Kamis, 13 Agustus 2009

askep TETANUS

PENYAKIT TETANUS



A. PENGERTIAN

Tetanus atau loek jalo merupakan penyakit akut yang menyerang susunan saraf pusat yang disebabkan oleh racun bakteri tetonospasmin yang dihasilkan oleh clostridrum tetani (dr. T. H. Rampengan, DSAK: 35).
Penyakit ini timbul jika kuman tetanus masuk ke dalam tubuh melalui luka, gigitan serangga, infeksi gigi, infeksi telinga, bekas suntika, pemotongan tali pusat. Dalam tubuh kuman ini akan berkembang biak dan menghasilkan eksotoksin antara lain tetanospasmin yang secara umum menyebabkan kekakuan, spasme dari otot bergaris.
Tetanus adalah penyakit infeksi yang disebabkan oleh clostridium tetani yang menghasilkan toksin sehingga terjadi kejang-kejang otot yang umum, opistotonus, trimus, kejang glottis dan dapat menimbulkan kematian pada penderita (Dr. Soedarto, DTMH, Ph. D: 157).
Tetanus adalah suatu penyakit akut yang disebabkan oleh clostridium tetani yang menghasilkan exotoksin (Suriadi, Skp: 273).

Secara klinis tetanus ada 3 macam (dr. T.H. Rampengan, DSAK: 38) yaitu:
1. Tetanus umum
Merupakan gambaran tetanus yang paling sering di jumpai terjadinya berhubungan dengan luas dan dalamnya luka, seperti luka bakar yang luas, luka busuk yang dalam, furunkulosis, ekstraksi gigi, ulkus decubitus, dan suntikan hypodermis.
Menurut berat ringannya tetanus umum dapat dibagi atas:
a. Tetanus ringan: trimus lebih dari 3 cm, tidak disertai kejang umum walaupun dirangsang.
b. Tetanus sedang: trimus kurang dari 3 cm, dan disertai kejang umum bila dirangsang.
c. Tetanus berat: trimus kurang dari 1 cm, dan disertai kejang umum yang spontan.
Cole dan Youngman (1969) membagi tetanus umum atas:
Grade I = ringan
- Masa inkubasi lebih dari 14 hari.
- Period of onset >6 hari.
- Trimus positif tetapi tidak berat.
- Sukar makan dan minum tetapi disfagia tidak ada.
—————
## [Pertanyaan Materi]
1. Tulis kembali bagian kutipan tentang tetanus yang dimulai dari "A. PENGERTIAN" dan berlanjut sampai "Ph. D: 157).". Ganti kata "kuman" dengan "bakteri".
2. Terjemahkan kalimat dari kutipan tentang tetanus ini ke dalam bahasa Inggris: "Tetanus adalah suatu penyakit akut yang disebabkan oleh clostridium tetani yang menghasilkan exotoksin (Suriadi, Skp: 273)."

## [Entri data yang tersimpan]
—————
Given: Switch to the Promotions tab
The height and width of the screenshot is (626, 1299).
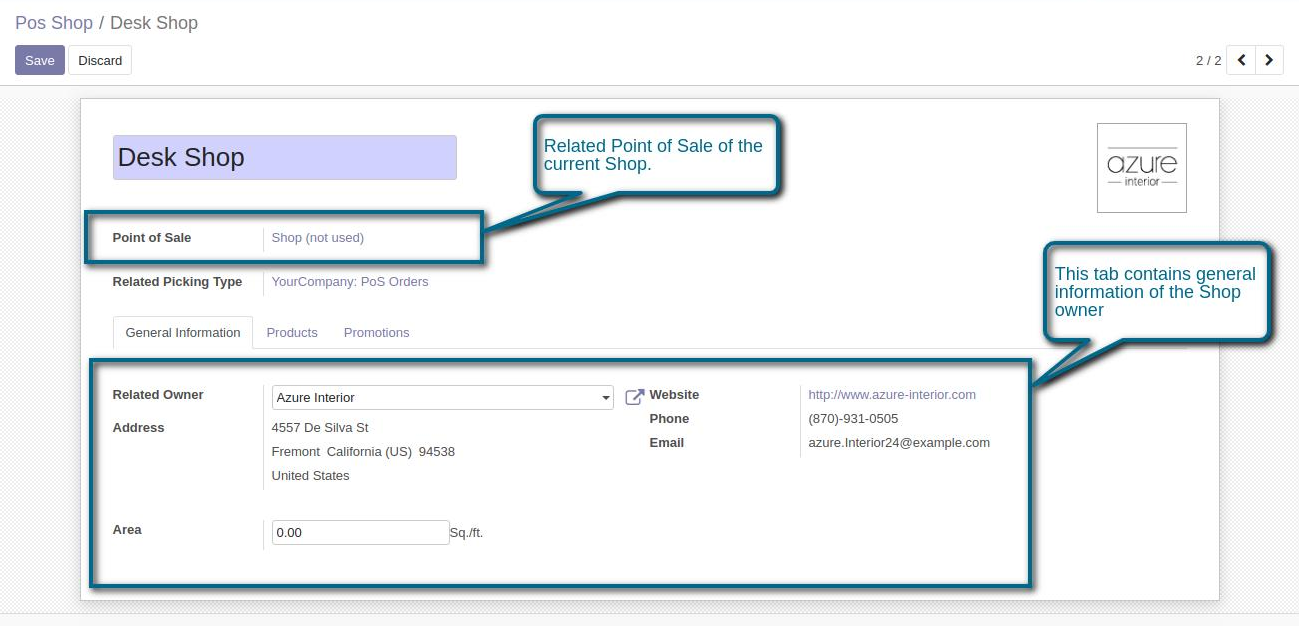Looking at the screenshot, I should pos(376,332).
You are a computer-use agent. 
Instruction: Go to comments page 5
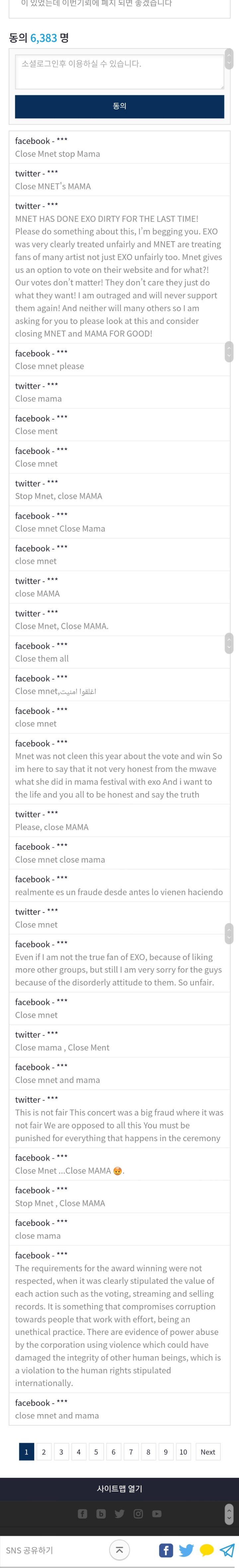coord(96,1451)
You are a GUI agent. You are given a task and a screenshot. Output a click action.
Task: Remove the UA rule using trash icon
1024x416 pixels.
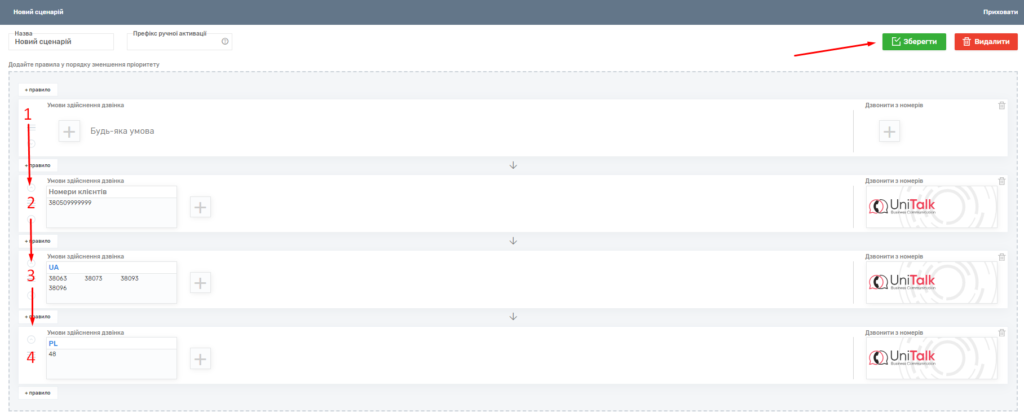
—————
## [Jawaban yang Diberikan]
1.
A. PENGERTIAN

Tetanus atau loek jalo merupakan penyakit akut yang menyerang susunan saraf pusat yang disebabkan oleh racun bakteri tetonospasmin yang dihasilkan oleh clostridrum tetani (dr. T. H. Rampengan, DSAK: 35).
Penyakit ini timbul jika bakteri tetanus masuk ke dalam tubuh melalui luka, gigitan serangga, infeksi gigi, infeksi telinga, bekas suntika, pemotongan tali pusat. Dalam tubuh bakteri ini akan berkembang biak dan menghasilkan eksotoksin antara lain tetanospasmin yang secara umum menyebabkan kekakuan, spasme dari otot bergaris.
Tetanus adalah penyakit infeksi yang disebabkan oleh clostridium tetani yang menghasilkan toksin sehingga terjadi kejang-kejang otot yang umum, opistotonus, trimus, kejang glottis dan dapat menimbulkan kematian pada penderita (Dr. Soedarto, DTMH, Ph. D: 157).

2. Tetanus is an acute disease caused by clostridium tetani, which produces an exotoxin (Suriadi, Skp: 273).